France : les évêques français face à la crise des vocations

Le Figaro du 9 novembre rapporte les propos inquiétants de certains évêques lors de l’assemblée de la Conférence épiscopale, tenue à Lourdes du 2 au 8 novembre. « Quand j'ordonne deux prêtres par an, déclarait le cardinal Philippe Barbarin, archevêque de Lyon, j'en enterre vingt…».
« 40 % des donateurs du denier de l'Église ont plus de 80 ans », reconnaissait Mgr Roland Minnerath, évêque de Dijon. Rien d’étonnant dès lors que, face à ce tableau sinistre, le Père Bernard Podvin, porte-parole de l'épiscopat, note qu’un « phénomène d'usure touche tous les états, prêtres, diacres, laïcs engagés ». Aussi plusieurs évêques ont-ils relevé qu’« un réalisme impitoyable » avait pesé sur leur réunion, comme l’a relaté dans son article Jean-Marie Guénois : « ‘Moins d'idéologies entre nous’, pouvait commenter un évêque. ‘Davantage d'humilité’, avançait un autre. ‘Moins de conflits, plus de réalisme’, tranchait un troisième ». Dans son discours de conclusion, prononcé le dimanche 8, le cardinal André Vingt-Trois, président de la Conférence des évêques de France (CEF), a avoué sans détours : « Nous mesurons chaque jour l'affaiblissement de nos moyens et l'abîme qui sépare nos pauvres ressources de ce qui serait nécessaire. Notre désir pastoral et missionnaire est sans cesse confronté à cet écart, et chacune de nos communautés chrétiennes y est confrontée avec nous ». C’est qu’il n’y a plus que 8.715 prêtres en activité en France - où l’on compte 45.000 clochers – et 1.315 d’entre eux viennent d’un pays étranger.
Comme le relève Philippe Baverel dans Le Parisien du 8 novembre : « La moitié (650) arrive d’Afrique, les autres d’Europe de l’Est (de Pologne notamment) mais aussi du Vietnam, d’Inde… », et de remarquer : « Qu’en l’espace de six ans, le nombre de prêtres étrangers exerçant en France ait doublé en dit long sur l’ampleur de la crise des vocations. Quatre-vingt-dix hommes seulement ont été ordonnés dans l’Hexagone en 2008, contre 101 en 2007 et 94 en 2006 ». Quelles solutions les évêques ont-ils trouvées ? Ils ont d’abord pris connaissance du rapport de leur confrère, Mgr Claude Dagens, évêque d’Angoulême, qui se refuse à organiser des « stratégies pastorales », et propose trois pistes pour renouveler l’Eglise en France : 1. Lancer une réflexion nouvelle sur la notion de « tradition catholique » : « tout comme l'identité nationale, l'identité catholique s'enracine dans le mystère de Dieu» ; 2. « revaloriser l'appartenance à l'Église » en laissant définitivement de côté « le schéma dépassé » d'une « appartenance forcée » à la paroisse. Car aujourd'hui il y a « un désir d'appartenance » sur fond de « mémoire catholique » ; 3. Investir dans la communication, non pas « institutionnelle » mais personnelle : « Je me demande parfois si nous ne sommes pas muets. Comme si nous étions incapables d'exprimer que nous croyons à un Dieu de miséricorde plus fort que tout le mal du monde », déclare l’évêque, membre de l’Académie française.

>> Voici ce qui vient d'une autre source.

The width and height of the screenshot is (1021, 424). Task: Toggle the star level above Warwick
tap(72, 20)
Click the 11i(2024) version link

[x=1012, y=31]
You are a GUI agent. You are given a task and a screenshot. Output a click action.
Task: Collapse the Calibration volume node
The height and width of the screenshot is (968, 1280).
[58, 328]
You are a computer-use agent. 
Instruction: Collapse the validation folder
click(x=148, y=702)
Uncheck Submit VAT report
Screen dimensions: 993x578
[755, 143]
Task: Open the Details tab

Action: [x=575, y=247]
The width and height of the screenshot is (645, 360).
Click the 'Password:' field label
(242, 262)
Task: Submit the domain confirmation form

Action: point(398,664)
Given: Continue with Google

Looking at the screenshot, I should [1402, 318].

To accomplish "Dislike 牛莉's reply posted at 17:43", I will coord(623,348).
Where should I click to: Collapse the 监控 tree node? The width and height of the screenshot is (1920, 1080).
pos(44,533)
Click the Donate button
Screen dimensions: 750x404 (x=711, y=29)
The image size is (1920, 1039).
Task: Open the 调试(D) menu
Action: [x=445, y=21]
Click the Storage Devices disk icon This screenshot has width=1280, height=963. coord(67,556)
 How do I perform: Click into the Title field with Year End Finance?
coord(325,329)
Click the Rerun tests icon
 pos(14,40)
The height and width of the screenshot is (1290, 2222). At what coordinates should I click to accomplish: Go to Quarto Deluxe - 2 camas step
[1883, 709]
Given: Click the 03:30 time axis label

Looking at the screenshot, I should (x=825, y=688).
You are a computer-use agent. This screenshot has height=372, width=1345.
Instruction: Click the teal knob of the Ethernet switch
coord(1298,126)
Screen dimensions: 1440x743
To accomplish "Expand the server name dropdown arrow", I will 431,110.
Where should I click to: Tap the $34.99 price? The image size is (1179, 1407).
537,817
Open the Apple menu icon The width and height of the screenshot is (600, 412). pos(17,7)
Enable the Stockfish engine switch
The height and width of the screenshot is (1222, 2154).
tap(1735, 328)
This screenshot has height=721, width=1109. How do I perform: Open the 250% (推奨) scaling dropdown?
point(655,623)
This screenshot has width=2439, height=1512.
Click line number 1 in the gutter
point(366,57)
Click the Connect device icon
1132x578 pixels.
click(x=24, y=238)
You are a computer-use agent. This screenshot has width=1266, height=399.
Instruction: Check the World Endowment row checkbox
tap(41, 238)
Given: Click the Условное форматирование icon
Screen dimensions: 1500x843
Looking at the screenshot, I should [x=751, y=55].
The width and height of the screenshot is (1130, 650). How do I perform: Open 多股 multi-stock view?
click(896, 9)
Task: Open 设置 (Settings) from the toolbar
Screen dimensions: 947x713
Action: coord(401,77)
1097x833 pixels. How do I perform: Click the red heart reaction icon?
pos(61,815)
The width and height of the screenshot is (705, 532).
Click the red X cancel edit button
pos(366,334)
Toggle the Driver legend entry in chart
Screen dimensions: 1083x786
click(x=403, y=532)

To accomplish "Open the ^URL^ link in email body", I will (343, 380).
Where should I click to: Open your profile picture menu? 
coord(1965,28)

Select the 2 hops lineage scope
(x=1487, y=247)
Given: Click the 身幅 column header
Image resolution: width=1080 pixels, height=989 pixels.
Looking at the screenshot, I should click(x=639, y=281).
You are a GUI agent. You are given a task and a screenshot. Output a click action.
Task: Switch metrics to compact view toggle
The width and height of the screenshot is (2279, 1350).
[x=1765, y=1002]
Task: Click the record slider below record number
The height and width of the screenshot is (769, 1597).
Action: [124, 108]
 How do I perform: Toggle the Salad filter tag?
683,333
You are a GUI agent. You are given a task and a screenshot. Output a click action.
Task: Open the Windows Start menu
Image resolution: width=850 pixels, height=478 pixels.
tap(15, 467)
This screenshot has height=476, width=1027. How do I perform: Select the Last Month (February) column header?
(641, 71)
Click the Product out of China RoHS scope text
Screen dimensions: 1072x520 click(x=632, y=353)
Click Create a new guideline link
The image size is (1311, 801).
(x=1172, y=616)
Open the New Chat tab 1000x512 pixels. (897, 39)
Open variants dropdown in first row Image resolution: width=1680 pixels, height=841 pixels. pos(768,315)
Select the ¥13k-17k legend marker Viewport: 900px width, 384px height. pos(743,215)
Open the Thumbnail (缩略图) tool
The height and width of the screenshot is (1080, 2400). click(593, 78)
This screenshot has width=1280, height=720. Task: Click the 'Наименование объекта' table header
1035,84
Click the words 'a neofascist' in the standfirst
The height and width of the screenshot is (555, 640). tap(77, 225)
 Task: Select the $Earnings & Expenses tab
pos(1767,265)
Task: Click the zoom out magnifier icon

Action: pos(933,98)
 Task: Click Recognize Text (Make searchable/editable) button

Les évêques français ont également entendu les interventions de Mgr Dominique Lebrun, évêque de Saint-Etienne, et de Mgr Guy Bagnard, évêque de Belley-Ars. Le premier espère créer des « pôles missionnaires » dans son diocèse où les prêtres vivraient en communauté. Le second a pu expliquer les raisons et les résultats de ses choix pastoraux plus classiques, lui qui a créé un séminaire diocésain à Ars et promu la stabilité du curé de paroisse, non sans essuyer de vives critiques de la part de certains de ses confrères. Au terme de ces débats, le cardinal Jean-Pierre Ricard, archevêque de Bordeaux, avouait que les évêques n'avaient pas encore de « convictions communes sur un scénario type ou un modèle à promouvoir », mais qu'ils savaient que l'organisation actuelle n'était plus tenable. Et le cardinal Barbarin affirmait : « Aucun évêque aujourd'hui ne peut se prévaloir d'avoir ‘la’ solution ». Le cardinal Vingt-Trois ne disait pas autre chose dans son discours de clôture : « Nos échanges de ces jours-ci ne nous donnent pas des modèles transposables, mais ils nous donnent matière à réfléchir sur chacune de nos situations », non sans avoir préalablement écarté la tentation de « nous laisser submerger par les regrets de ce qui était hier une relative prospérité ou par l’angoisse de maintenir à tout prix ce que nous avons connu ». - En clair, il ne doit pas y avoir de retour sur ce qui a été, bien qu’on ne sache pas ce que sera l’avenir de l’Eglise en France, avec un clergé exsangue.
Commentaire
On notera que, sans le dire, les évêques de France ont levé au cours de leur assemblée d’automne ce qui était jusqu’à présent un tabou : la crise vertigineuse des vocations qui pose la question de la survie de l’Eglise en France. Un évêque interrogé en privé, il y a quatre ans, sur ce sujet répondait qu’il avait demandé au cardinal Ricard, alors président de la CEF, de mettre la question à l’ordre du jour. A quoi il lui fut dit que beaucoup d’évêques ne voulaient pas entendre parler de cette crise des vocations parce que cela les déprimait… Il semble donc que les faits et les chiffres soient désormais pris en compte malgré leur effet déprimant sur les têtes mitrées. En revanche, ce qui n’est pas encore envisagé c’est la part de responsabilité que les hommes d’Eglise eux-mêmes peuvent avoir dans cette crise sans précédent. On a constaté à Lourdes l’« indifférence religieuse » contemporaine - ce qui est indéniable -, et l’on a proposé une meilleure « visibilité de l’Eglise », - ce qui est plus que souhaitable. Mais on a oublié de faire un examen de conscience sur quarante ans de pastorale de « l’enfouissement » où les prêtres, sous des habits séculiers, adoptaient le langage et les habitudes de la vie séculière.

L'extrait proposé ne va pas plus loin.